▸ Task statement
Which lines of the data below contain the word "ampersand"? Collect each of them in full.

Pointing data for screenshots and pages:
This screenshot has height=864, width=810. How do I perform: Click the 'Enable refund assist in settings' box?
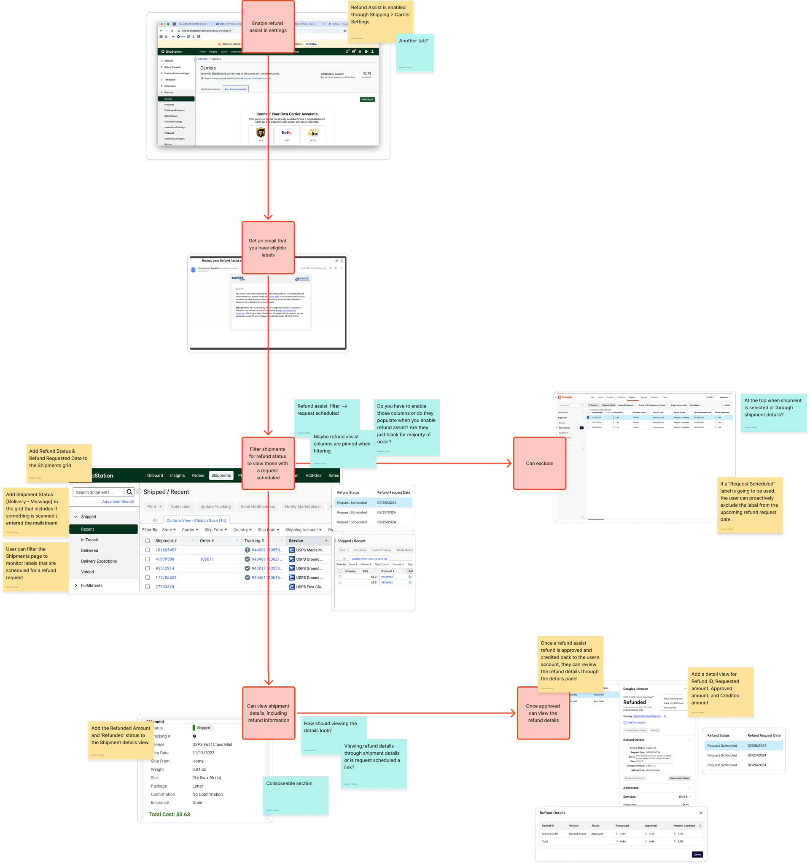coord(268,27)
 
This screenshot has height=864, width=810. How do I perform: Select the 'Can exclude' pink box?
coord(539,463)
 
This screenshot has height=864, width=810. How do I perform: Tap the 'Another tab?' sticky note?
coord(415,53)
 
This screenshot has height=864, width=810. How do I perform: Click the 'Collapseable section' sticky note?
coord(296,795)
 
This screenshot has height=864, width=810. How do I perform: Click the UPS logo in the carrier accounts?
coord(261,133)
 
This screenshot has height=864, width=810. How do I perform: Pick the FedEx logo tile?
coord(287,133)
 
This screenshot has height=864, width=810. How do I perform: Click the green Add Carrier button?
coord(367,100)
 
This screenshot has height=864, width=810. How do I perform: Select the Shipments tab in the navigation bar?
coord(221,475)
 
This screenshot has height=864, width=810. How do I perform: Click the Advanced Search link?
coord(118,502)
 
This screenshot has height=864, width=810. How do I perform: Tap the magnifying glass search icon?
coord(129,492)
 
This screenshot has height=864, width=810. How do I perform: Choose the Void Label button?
coord(180,507)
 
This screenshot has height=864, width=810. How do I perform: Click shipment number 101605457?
coord(166,550)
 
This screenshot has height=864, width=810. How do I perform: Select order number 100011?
coord(207,559)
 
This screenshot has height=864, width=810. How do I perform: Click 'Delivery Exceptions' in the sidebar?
coord(99,561)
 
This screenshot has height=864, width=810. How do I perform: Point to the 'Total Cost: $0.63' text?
coord(170,815)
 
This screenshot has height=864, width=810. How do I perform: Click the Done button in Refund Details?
coord(697,854)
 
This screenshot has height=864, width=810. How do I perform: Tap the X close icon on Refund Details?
coord(700,813)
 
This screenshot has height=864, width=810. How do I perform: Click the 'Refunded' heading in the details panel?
coord(635,702)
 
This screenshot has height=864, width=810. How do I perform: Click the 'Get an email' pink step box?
coord(268,248)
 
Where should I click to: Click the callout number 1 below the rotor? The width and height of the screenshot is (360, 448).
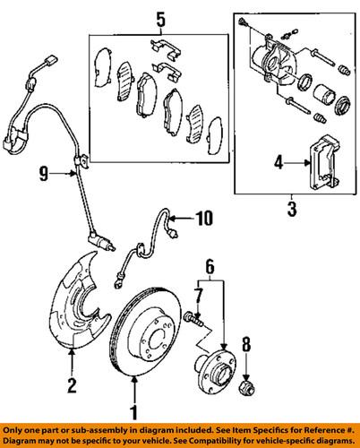(135, 413)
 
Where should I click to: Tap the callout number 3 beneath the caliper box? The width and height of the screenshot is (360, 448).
(291, 212)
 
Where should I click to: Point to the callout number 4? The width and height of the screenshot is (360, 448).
(279, 163)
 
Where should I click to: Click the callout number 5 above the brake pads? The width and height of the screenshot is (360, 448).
(159, 17)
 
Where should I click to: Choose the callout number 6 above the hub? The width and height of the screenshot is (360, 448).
(210, 267)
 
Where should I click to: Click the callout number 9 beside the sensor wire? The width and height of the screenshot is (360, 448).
(54, 176)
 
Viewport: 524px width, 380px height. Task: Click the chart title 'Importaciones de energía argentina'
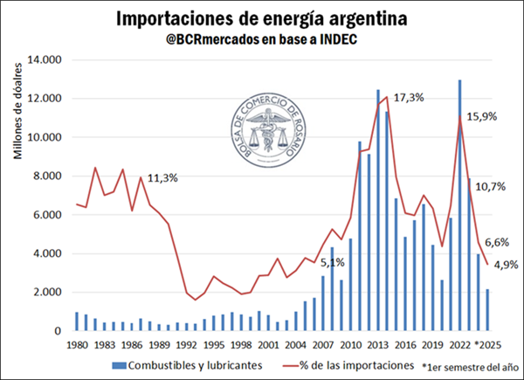[261, 18]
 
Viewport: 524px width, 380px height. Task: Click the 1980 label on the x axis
[78, 345]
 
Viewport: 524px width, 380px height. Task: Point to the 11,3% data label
[162, 178]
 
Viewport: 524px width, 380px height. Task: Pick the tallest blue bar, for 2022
[459, 205]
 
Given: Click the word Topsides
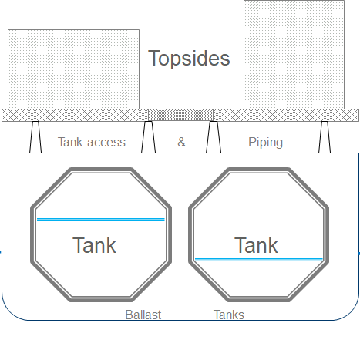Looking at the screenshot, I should pos(189,59).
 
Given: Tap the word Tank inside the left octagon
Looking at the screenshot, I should pos(94,245).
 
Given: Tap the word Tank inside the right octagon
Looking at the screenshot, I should pos(256,245).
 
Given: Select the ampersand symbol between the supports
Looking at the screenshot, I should pos(181,142).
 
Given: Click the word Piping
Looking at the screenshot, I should pos(265,142).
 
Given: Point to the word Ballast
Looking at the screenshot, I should pos(143,315).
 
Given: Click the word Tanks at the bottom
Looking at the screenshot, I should pos(229,315).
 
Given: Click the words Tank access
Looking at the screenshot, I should pos(92,142).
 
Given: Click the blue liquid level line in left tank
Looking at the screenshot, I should pos(100,220).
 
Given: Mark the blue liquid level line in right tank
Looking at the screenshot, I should pos(258,260).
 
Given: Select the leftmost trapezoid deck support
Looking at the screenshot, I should pos(35,136).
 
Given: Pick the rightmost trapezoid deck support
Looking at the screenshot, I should pos(325,136).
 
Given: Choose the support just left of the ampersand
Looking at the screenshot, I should pos(148,136).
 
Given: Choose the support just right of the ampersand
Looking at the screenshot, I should pos(214,136).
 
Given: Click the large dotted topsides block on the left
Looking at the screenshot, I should pos(73,69).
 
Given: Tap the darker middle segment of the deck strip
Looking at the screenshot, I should pos(180,115).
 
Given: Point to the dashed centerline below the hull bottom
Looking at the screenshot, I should pos(180,339).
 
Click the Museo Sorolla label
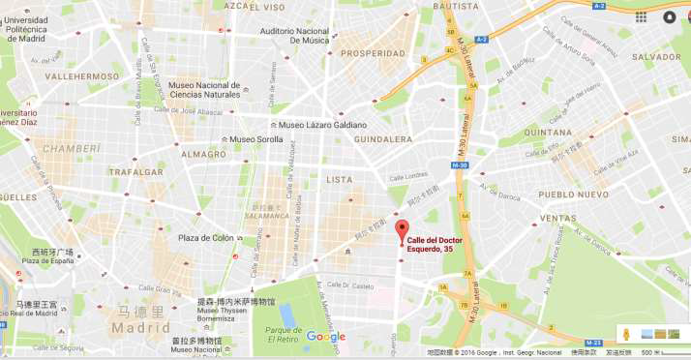[255, 139]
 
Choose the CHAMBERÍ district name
[71, 148]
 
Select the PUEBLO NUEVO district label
[571, 194]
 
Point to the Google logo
[325, 337]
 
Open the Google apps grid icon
[642, 17]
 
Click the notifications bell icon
[670, 17]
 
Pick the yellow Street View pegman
[626, 334]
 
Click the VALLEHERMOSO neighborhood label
[81, 75]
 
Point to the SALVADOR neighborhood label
[656, 57]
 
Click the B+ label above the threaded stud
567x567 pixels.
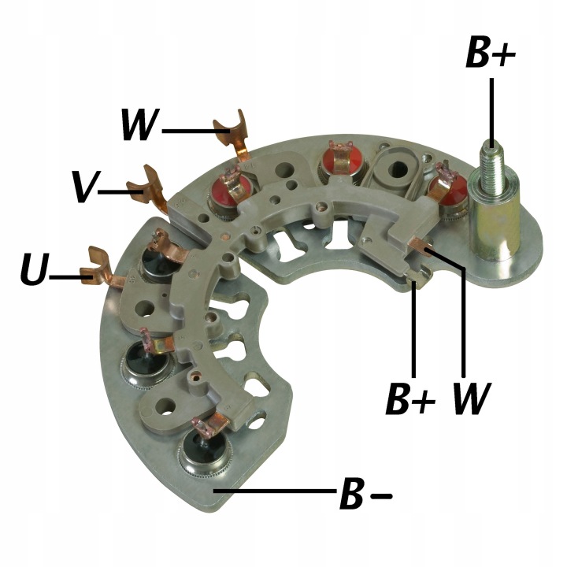click(x=491, y=53)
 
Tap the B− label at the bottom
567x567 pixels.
click(x=365, y=494)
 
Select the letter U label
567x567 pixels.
click(x=35, y=269)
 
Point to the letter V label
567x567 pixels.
click(x=84, y=187)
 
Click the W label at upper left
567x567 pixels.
click(x=140, y=124)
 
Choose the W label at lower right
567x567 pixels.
click(x=472, y=398)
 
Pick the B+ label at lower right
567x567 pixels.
click(x=411, y=398)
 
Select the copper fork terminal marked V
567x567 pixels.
click(x=147, y=187)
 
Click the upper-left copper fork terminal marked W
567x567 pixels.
click(x=232, y=133)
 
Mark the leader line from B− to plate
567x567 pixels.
click(x=275, y=491)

▸ Task output
Given: Select the ampersand symbol between the supports
Given: Choose the support just left of the ampersand
Given: Choose the support just right of the ampersand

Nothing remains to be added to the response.